Depuis plusieurs mois, Londres intensifie son lobbying en direction des pays arabes du Golfe, parvenant à caser son Typhoon à Oman, à convaincre les Fonds souverains qataris de recycler leurs milliards dans l’économie britannique, à vendre son concept d’académie militaire aux Emirats Arabes Unis, et à accélérer et finaliser une série de projets économiques et d’investissements avec ces pays et les autres Etats membres du Conseil de Coopération du Golfe. Le lobby industriel britannique stimule particulièrement aujourd’hui, dans un contexte économique et social incertain, l’action gouvernementale en faveur d’un élargissement des parts de marchés britanniques dans le Golfe. Parmi les secteurs les plus dynamiques, ceux de l’énergie, des finances, des services, de la défense. Ils mobilisent le Premier ministre David Cameron, comme BAE Systems qui obtient de lui qu’il défende fermement l’Eurofighter auprès des dirigeants arabes du Golfe. Les industriels de la défense mobilisent aussi le Ministry of Defence et ses relais techniques et opérationnels, pour assurer la meilleure promotion de leurs systèmes, directement auprès des dirigeants du Golfe.

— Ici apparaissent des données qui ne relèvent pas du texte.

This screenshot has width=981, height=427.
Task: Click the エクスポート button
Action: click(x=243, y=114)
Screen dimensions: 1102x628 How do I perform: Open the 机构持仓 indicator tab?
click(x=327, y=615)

Sur certains marchés, comme celui du Qatar et des EAU, les industriels britanniques de la défense sont, fréquemment, en compétition directe avec les Français. Aux EAU, mais aussi sur d’autres marchés arabes, BAE Systems est en compétition avec Dassault Aviation pour placer son Eurofighter face au Rafale français. Les Français ont relancé et accéléré leur projet émirati, profitant d’une série de paramètres favorables : convergence des vues politiques entre Paris et Abu Dhabi sur plusieurs dossiers régionaux, engagement constamment réaffirmé de la France en faveur de la sécurité et de la souveraineté des EAU, amélioration des propositions techniques, réévaluation des offres commerciales, changements à Paris à un double niveau politique et industriel, etc. L’engagement des autorités françaises, politiques et militaires, et le dynamisme renouvelé des négociateurs français, sont porteurs de sérieux espoirs pour les industriels de la défense sur les marchés du Golfe, d’une manière générale, et pour le groupement industriel fabricant le Rafale sur le marché des EAU, en particulier.

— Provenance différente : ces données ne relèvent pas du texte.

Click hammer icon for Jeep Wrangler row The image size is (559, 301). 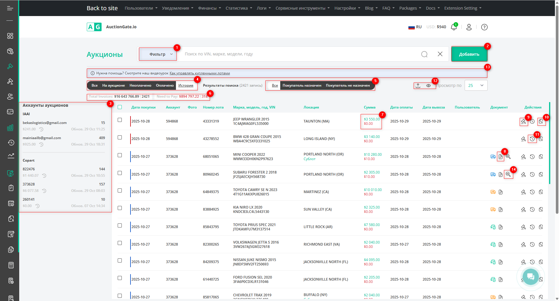523,122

Tout cela ne pouvait échapper à la concurrence britannique qui poursuit et intensifie aujourd’hui son lobbying pour tenter de déstabiliser le très symbolique programme Rafale franco-émirati.

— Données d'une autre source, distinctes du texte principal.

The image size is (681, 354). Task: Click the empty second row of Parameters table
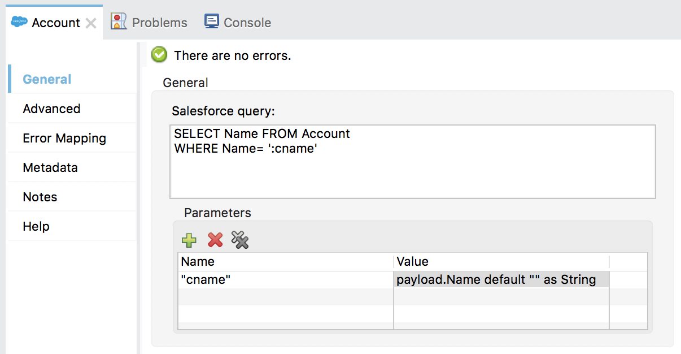285,297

Même la reine Elisabeth II est mise à contribution, personnellement, pour mieux réussir l’opération de séduction en direction de la classe dirigeante émiratie, et pour appuyer les approches officielles et commerciales au profit des industriels britanniques. La reine, dont les fils le prince héritier Charles et le duc d’York Andrew sont eux aussi sollicités pour appuyer les projets britanniques dans le Golfe, s’était déjà rendue en 2005 à Abu Dhabi. Aujourd’hui, elle adresse une invitation au Président des EAU, l’Emir d’Abu Dhabi et commandant suprême des Forces armées, cheikh Khalifa Ben Zayed Al Nahyan, pour effectuer une visite d’Etat de quatre jours en Grande- Bretagne du 30/04 au 02/05.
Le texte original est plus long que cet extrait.